Trecho do documento:
"""

Essas são algumas das questões, diz ele, que os lojistas levantam o tempo todo, especialmente a partir de 2014, quando começou a crise econômica mais longa da história do país.

Enquanto as vendas iam bem, os comerciantes pagavam os boletos sem prestar muita atenção nos detalhes. Hoje, com uma clientela reduzida, qualquer real a menos faz a diferença.

“O condomínio é um rateio de despesas. Todos os valores gastos e as decisões tomadas deveriam ser de conhecimento de todos, e aprovadas ou não, como nos prédios residenciais.”

É injusto, na sua avaliação, o valor pago de luvas para entrar em um empreendimento não ser devolvido para o lojista. “Deveria funcionar como caução.”

LEGISLAÇÃO

A Lei 8.245/91, que dispõe sobre a locação de imóveis urbanos cita, em seu artigo 54, que, nas relações entre lojistas e empreendedores, prevalecem as condições pactuadas nos contratos.

Menciona ainda que as despesas cobradas do locatário devem ser previstas em orçamento, salvo casos de urgência ou força maior, e demonstradas.

"""

Dados disponíveis:

"""

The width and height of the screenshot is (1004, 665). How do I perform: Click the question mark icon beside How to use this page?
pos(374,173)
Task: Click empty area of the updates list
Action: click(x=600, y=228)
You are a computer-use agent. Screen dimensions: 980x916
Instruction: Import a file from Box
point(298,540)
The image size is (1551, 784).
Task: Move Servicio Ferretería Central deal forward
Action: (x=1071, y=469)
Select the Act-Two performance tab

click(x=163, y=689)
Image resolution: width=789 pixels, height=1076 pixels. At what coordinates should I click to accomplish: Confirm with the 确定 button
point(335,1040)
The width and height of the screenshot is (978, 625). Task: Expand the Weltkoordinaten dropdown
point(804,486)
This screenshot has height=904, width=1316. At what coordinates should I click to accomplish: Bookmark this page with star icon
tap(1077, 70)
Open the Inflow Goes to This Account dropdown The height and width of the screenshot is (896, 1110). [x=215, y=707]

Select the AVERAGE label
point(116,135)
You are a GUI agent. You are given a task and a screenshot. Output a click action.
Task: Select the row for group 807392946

"""

Tarefas do exercício:
A. Liste, na ordem em que aparecem, todos os números citados no trecho do documento.
B. Transcreva do trecho do documento a passagem que começa em "Enquanto as vendas" e termina depois de "maior, e demonstradas.".

Respostas em ordem:
A.
2014
8.245/91
54

B.
Enquanto as vendas iam bem, os comerciantes pagavam os boletos sem prestar muita atenção nos detalhes. Hoje, com uma clientela reduzida, qualquer real a menos faz a diferença.

“O condomínio é um rateio de despesas. Todos os valores gastos e as decisões tomadas deveriam ser de conhecimento de todos, e aprovadas ou não, como nos prédios residenciais.”

É injusto, na sua avaliação, o valor pago de luvas para entrar em um empreendimento não ser devolvido para o lojista. “Deveria funcionar como caução.”

LEGISLAÇÃO

A Lei 8.245/91, que dispõe sobre a locação de imóveis urbanos cita, em seu artigo 54, que, nas relações entre lojistas e empreendedores, prevalecem as condições pactuadas nos contratos.

Menciona ainda que as despesas cobradas do locatário devem ser previstas em orçamento, salvo casos de urgência ou força maior, e demonstradas.